Usage: VMEmu [options...]
Options:
--vmentry relative virtual address to a vm entry...
--bin path to unpacked virtualized binary... (Required)
--out output file name... (Required)
--unpack unpack a vmp2 binary...
-f, --force force emulation of unknown vm handlers...
--emuall scan for all vm enters and trace all of them... this may take a few minutes...
-h, --help Shows this page
Building Instructions (Windows)
Download and generate visual studios project. Ensure you have Visual Studios 2019 installed!
git clone --recursive https://githacks.org/vmp2/vmemu.git
cd vmemu
cmake -B build
Building Instructions (Linux)
Requirements
- C++ 2020 STL (libstdc++-10-dev)
- Clang 10 or GCC 9.X
- CMake 3.X
sudo apt install clang-10 libstdc++-10-dev cmake
Download & Build
git clone --recursive https://githacks.org/vmp2/vmemu.git && cd vmemu
export CC=/usr/bin/clang-10
export CXX=/usr/bin/clang++-10
cmake -B build && cd build
make
Go into build
and open vmemu.sln
. Select "Release", and "x64", then build the project.
VMProtect 2 - Virtual Machine Architecture Overview
vm_entry - an entry point into the vm
vm_entry
is the code name for the vmp2 routine which is used to transition control flow from non-virtualized code to virtualized code. Prior to calling this function a value is pushed onto the stack.
encrypted opcode rva
push 0xFFFFFFFF890001FA
jmp vm_entry
The value pushed onto the stack is an encrypted RVA to the vm instructions to execute. As you can see below, the value is decrypted inside of the vm_entry
function and is loaded into RSI. The decryption is unique per-build, however it seems that there is only three transformations done, no more, no less.
decrypt opcode rva
; pushed value on stack (0xFFFFFFFF890001FA)
mov esi, [rsp+0xA0]
; unique, per-build, decryption. there seems to obly be 3 of these.
not esi
neg esi
ror esi, 0x1A
; vmp2 image base address is always 0x14000000...
mov rax, 0x100000000
add rsi, rax
; add module base
add rsi, [rbp+0]
If you decrypt the encrypted stack value, you end up with 0x140007EE2
. This is the image based address of the virtual instructions which will be executed by the vm. These virtual instructions are encrypted.
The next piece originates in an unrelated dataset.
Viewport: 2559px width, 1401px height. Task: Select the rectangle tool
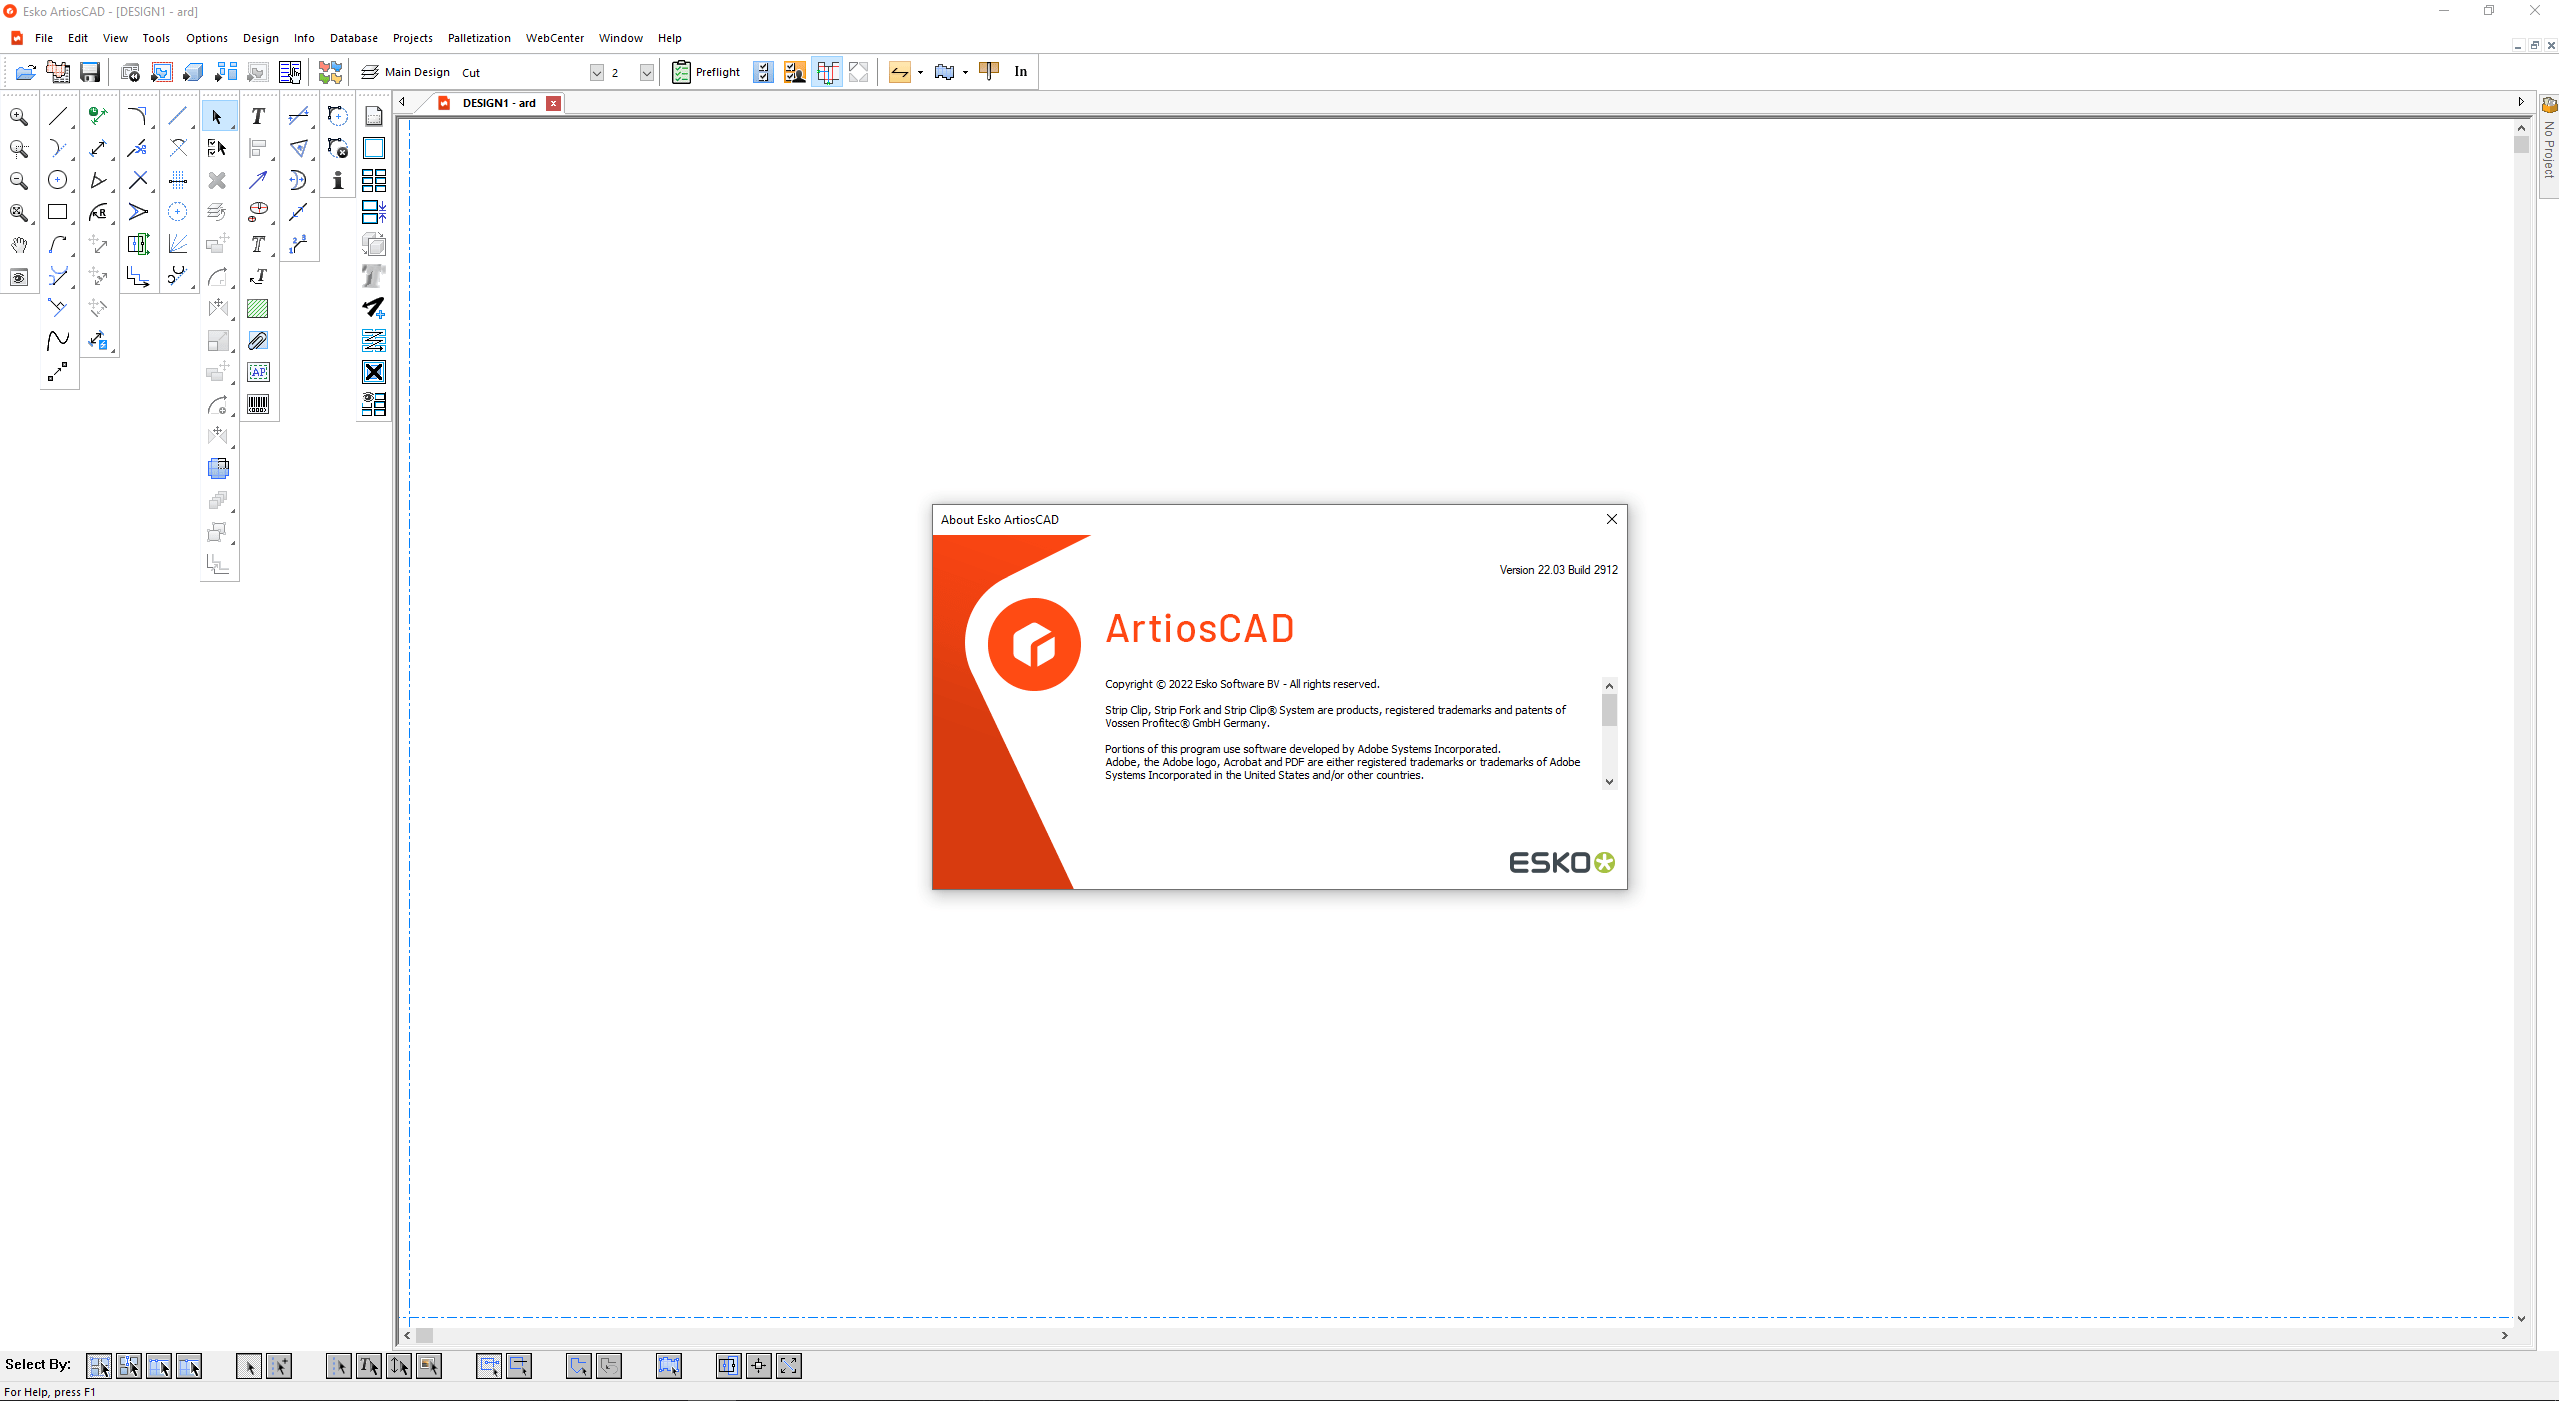point(59,210)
I talk more about those in the virtual instructions
section of the readme.
calc_jmp - transition from one vm handler to another
calc_jmp
is a part of the vm_entry
routine. vm handler jmp's to this section of code in order to calculate the address of the next vm handler. This code decrypts the first opcode of the next virtual instruction, advances vip, obtains and decrypts the next vm handler's linear virtual address, and finally jmps to it. AL
contains the index into the vm handler table after the jmp, and BL
contains the decryption key for the first opcode. BL
is then used by vm handlers to decrypt immediate values.
; get the first opcode of the next virtual instruction
mov al, [rsi]
; this is in every single vmp2 binary...
; BL contains a "rolling" encryption key...
xor al, bl
; again, three unique transformations...
neg al
rol al, 5
inc al
; this is in every single vmp2 binary...
; BL is a "rolling" encryption key...
; it gets updated here...
xor bl, al
; index into the vm handler table...
movzx rax, al
mov rdx, [r12+rax*8]
; decrypt the vm handler rva...
xor rdx, 7F3D2149h
; advance the virtual instruction pointer (++VIP)
inc rsi
; jmp to next vm handler
add rdx, r13
jmp rdx
virtual instructions - opcode's, vm handler index, and immediate values
virtual instructions are per-build encrypted RISC based instructions. They consist of an encrypted vm handler index, and optionally an encrypted immediate value. They are located inside of .vmp
and .text
sections. When execution of opcodes is desired, a push of an encrypted rva to these opcodes is done. Sadly, the rva is only 32bit's so you cannot easily run your own sequence of vm handlers. I suppose you could but you would need to be near the vmp'ed module in memory.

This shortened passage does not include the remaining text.